(DATA)

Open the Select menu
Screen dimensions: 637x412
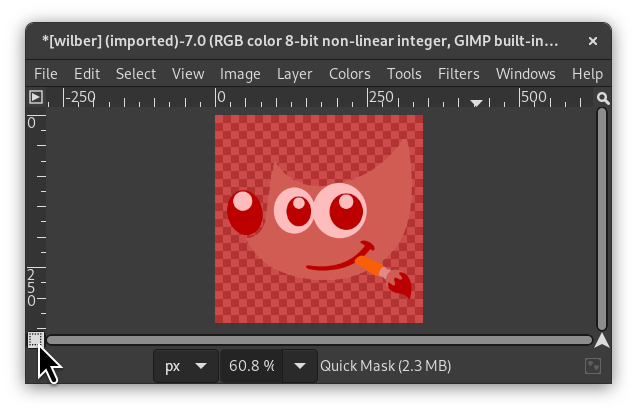135,73
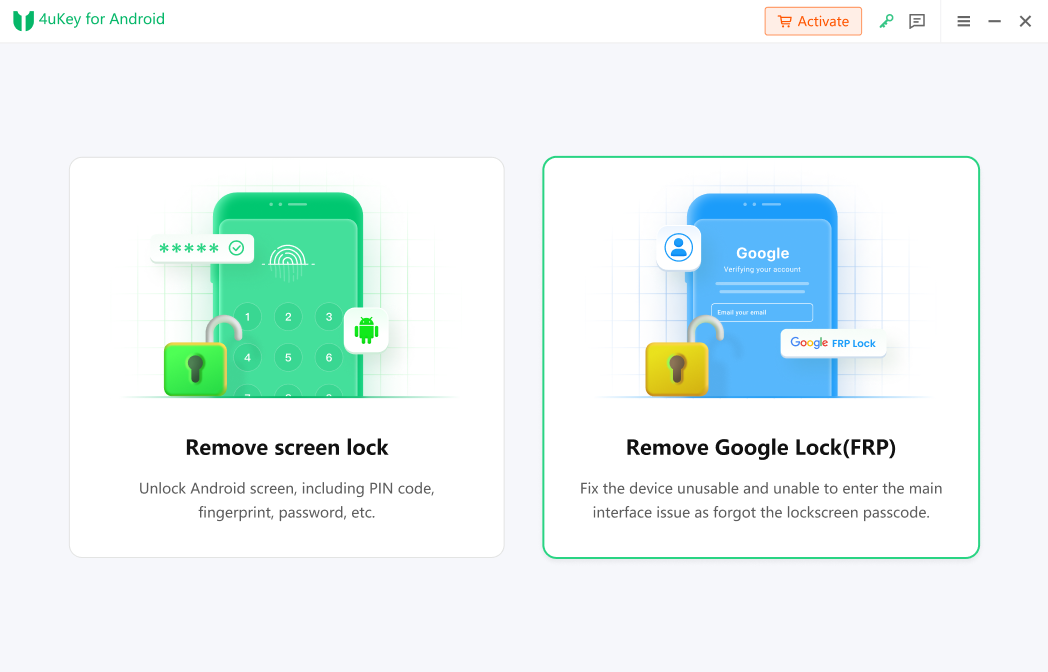The width and height of the screenshot is (1048, 672).
Task: Select the Remove screen lock heading
Action: click(287, 447)
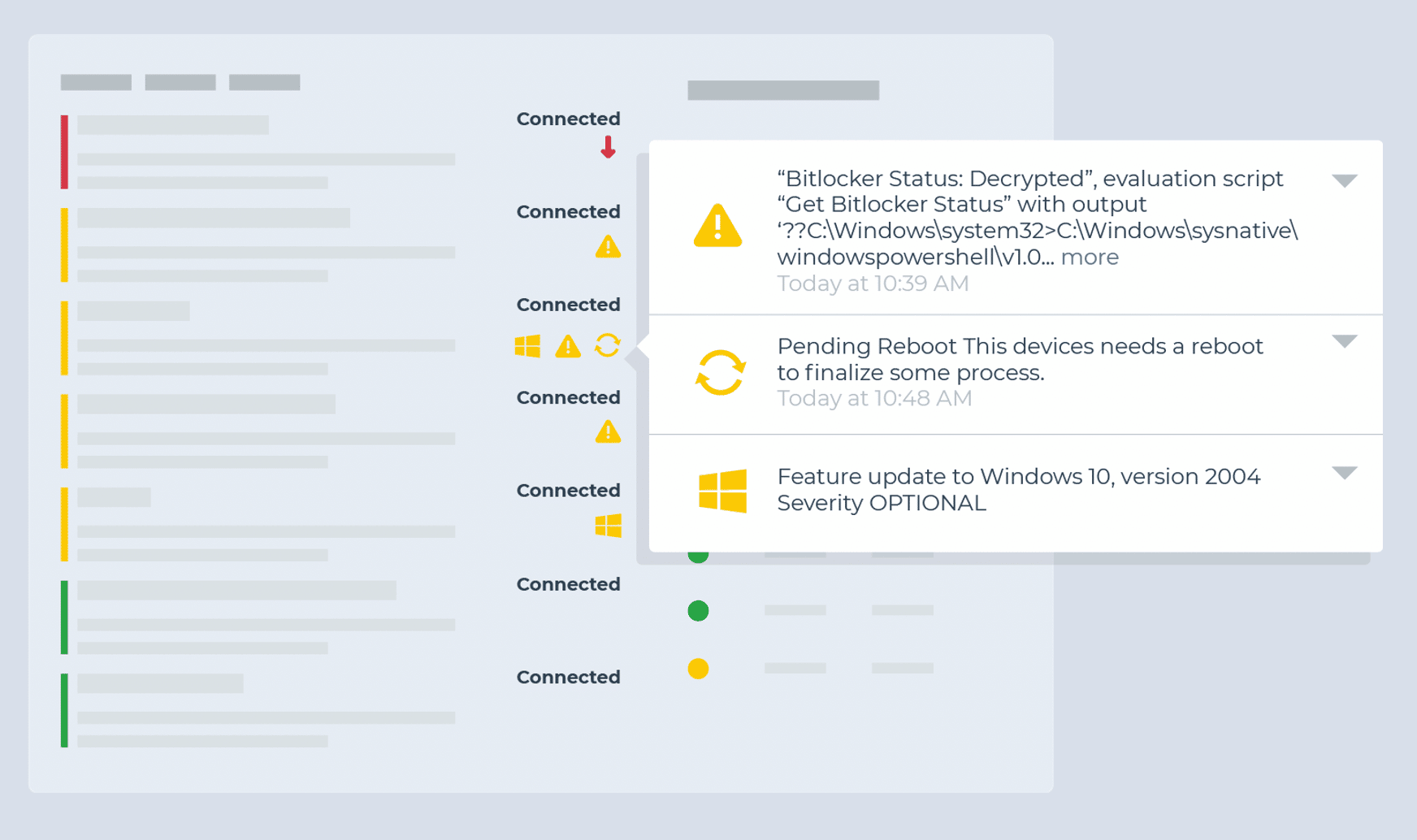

(End DATA)

● **REQUIRED ACTION**: None of the pictures should appear; repeat the records exactly otherwise.

● **PROBLEM SOLUTION**:
Open the Select menu
Screen dimensions: 637x412
135,73
The width and height of the screenshot is (1048, 672).
Task: Select the Remove screen lock heading
Action: click(287, 447)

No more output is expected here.